En outre, nous explique le général Blachon « A Bamako, il doit se déverser quelques milliards de dollars toutes les aides internationales mises bout à bout. […] La guerre peut donc durer 150 ans, tant qu’ils peuvent continuer leur business à Bamako, ça ne les dérange pas. Alors qu’à Niamey, il y a un peu de trafic mais ce n’est pas la même ampleur, la corruption n’est pas aussi systémique. ». Luc N…, nous indique toutefois que le président Bazoum a la réputation d’avoir été le coordinateur de certains trafics dans le nord du pays. Cependant il manifeste depuis son arrivée au pouvoir une volonté de lutter contre la corruption.

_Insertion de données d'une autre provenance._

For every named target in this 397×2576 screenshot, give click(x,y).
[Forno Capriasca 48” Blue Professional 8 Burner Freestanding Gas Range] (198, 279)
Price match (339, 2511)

À la suite de la crise malienne, le Niger fait figure de partenaire fiable. Les relations sont beaucoup plus cordiales. « Le Niger nous semble un partenaire plus honnête. Il n’a pas hésité à nous appeler au secours, il n’hésite pas à nous remercier publiquement et à le dire à son opinion ». Ce qui est d’autant plus risqué, comme l’a démontré l’affaire du convoi, le sentiment anti français est déjà bien installé dans la société. En outre, « Le Niger est plus fiable. […] les dirigeants sont plus corrects, intelligents et conscient des réalités. […] Ils n’ont pas, comme le Mali, cette espèce de morgue où il faut les aider, presque en demandant pardon. » affirme le général Blachon.
Ce redéploiement sur le Niger intervient dans un cadre de concurrence internationale sur le continent. Les Français ne sont pas seuls dans le pays. Les Américains, les Allemands, les Espagnols et les Turques sont aussi présents. Ces derniers sont par ailleurs de plus en influents. Ils se sont installés dans le pays en construisant des infrastructures, notamment l’aéroport de Niamey dont ils ont obtenu une longue concession. Désormais, le pays vend également de l’armement avec la vente de drones TB2 Baykar, mais également des véhicules blindés et l’avion de formation Hürkuş. Mais le Président Bazoum semble conscient du risque de cette influence grandissante. Luc N… explique ainsi que le président nigérien « voudrait éviter cette infiltration avec l’appui de la France. Il joue sur des équilibres, c’est un homme à poigne et aux positions plus tranchées que son prédécesseur. ». Il poursuit, « Bazoum est sur la même politique générale que le président Ghazouani ; il maintient son pays en faisant un certain nombre de concession, mais pas n’importe lesquelles. »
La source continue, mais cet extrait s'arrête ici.